Tyler Media Group, also known as Tyler Broadcasting Corporation or simply Tyler Media, is a family-owned Oklahoma business with Radio, TV and outdoor advertising assets in Tulsa and Oklahoma City. Tyler Media owns five television stations (consisting of two Univision network affiliates, one Estrella TV affiliate and two Telemundo affiliates) and thirteen radio stations (nine English-language and four Spanish-language). The company also operates an outdoor advertising company, Tyler Outdoor Advertising, and Tyler Media Digital, Tyler Media's newest marketing extension. The company is headquartered at 5101 South Shields Boulevard in Oklahoma City.

History
The company was founded in 1965 by Ralph Tyler, when it purchased KEBC radio in Oklahoma City; Tyler owned the station for 14 years until 1986. Tyler re-entered the radio business in 1994 with the purchase of a station in Ada. Tyler Media entered the television industry in 2004 after it purchased Oklahoma City television station KQOK (channel 30). After the sale, Tyler Media converted the station into a Telemundo affiliate and recalled the station to KTUZ-TV after its new radio sister.
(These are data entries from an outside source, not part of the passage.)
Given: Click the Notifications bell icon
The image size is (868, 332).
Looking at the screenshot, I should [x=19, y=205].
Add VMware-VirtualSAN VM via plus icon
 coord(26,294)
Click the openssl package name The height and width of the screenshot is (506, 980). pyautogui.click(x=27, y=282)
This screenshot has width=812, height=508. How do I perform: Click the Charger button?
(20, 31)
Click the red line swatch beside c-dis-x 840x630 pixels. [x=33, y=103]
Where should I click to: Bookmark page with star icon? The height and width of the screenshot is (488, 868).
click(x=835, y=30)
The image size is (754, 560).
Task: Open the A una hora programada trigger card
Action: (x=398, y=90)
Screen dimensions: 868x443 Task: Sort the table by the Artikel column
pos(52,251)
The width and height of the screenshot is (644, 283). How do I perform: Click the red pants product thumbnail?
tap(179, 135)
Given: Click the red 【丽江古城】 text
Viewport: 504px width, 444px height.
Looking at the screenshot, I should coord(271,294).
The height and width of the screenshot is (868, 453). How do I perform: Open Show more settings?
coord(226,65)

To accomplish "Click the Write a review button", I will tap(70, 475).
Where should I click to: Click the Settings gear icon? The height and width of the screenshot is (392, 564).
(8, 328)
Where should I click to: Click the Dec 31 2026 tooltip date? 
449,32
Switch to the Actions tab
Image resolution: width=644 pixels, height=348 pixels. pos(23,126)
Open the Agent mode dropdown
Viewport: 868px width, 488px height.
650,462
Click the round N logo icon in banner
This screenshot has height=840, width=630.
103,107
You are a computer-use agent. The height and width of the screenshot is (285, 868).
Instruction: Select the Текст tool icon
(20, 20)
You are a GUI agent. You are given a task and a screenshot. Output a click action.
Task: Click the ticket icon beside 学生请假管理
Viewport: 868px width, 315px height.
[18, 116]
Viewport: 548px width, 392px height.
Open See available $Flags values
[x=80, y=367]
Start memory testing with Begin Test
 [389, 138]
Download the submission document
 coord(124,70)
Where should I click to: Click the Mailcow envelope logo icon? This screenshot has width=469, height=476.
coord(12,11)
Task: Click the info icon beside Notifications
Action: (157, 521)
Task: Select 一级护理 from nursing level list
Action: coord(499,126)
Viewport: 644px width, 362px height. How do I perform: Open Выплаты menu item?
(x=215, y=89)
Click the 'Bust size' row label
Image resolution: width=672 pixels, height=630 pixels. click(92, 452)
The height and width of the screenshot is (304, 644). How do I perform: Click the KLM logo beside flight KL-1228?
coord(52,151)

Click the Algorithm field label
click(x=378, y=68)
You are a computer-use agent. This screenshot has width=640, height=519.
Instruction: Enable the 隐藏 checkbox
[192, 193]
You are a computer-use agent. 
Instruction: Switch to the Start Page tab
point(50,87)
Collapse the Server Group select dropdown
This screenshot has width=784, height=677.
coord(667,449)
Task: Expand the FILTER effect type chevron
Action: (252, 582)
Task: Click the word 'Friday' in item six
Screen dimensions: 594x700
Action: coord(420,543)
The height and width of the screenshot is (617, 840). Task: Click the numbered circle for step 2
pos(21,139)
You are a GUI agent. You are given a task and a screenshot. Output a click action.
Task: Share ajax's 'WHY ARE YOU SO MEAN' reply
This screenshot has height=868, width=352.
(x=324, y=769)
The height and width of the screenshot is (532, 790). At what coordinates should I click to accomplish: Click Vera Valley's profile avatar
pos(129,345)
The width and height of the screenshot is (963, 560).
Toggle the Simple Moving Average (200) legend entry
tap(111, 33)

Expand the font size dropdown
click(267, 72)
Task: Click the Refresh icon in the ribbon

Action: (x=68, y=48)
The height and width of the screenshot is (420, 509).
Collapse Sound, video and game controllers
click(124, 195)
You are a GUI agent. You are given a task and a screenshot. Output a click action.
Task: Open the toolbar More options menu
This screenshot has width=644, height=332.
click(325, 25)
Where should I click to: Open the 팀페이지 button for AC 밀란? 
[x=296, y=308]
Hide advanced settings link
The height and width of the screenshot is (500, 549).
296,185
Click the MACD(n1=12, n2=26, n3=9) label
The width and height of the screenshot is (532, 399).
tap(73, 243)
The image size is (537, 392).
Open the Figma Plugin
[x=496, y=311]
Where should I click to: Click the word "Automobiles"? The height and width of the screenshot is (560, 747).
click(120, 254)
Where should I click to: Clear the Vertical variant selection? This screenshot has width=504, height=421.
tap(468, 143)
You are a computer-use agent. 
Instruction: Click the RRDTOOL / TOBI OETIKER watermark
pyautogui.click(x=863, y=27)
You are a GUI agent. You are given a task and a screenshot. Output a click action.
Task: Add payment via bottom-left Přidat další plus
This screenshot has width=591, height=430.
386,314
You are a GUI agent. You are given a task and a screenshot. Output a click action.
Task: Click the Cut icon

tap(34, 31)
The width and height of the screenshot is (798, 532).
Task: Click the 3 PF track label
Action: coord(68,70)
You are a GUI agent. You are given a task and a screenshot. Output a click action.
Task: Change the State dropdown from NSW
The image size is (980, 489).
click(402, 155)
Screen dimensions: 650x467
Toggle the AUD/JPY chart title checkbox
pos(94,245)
On April 16, 2009, Tyler purchased five affiliates of the Spanish-language network Univisión at an auction held by Equity Media Holdings, which was liquidating its assets that year due to bankruptcy. After the sale was approved by the FCC, this created a duopoly with KTUZ-TV. Equity had owned both stations at some point, KTUZ-TV was owned by Equity from sign-on until 2004 when Equity traded channel 30 to Tyler Media in exchange for KUOK.

On July 15, 2012, Tyler Media entered into an agreement with Renda Broadcasting to purchase that company's Oklahoma City radio cluster (KMGL, KOMA, KRXO and KOKC) for $40 million. In accordance to limits imposed by the Federal Communications Commission on the number of radio stations a single broadcasting entity can own in a single market, Tyler sold KTLR-AM/FM and KKNG to WPA Radio for $1.6 million.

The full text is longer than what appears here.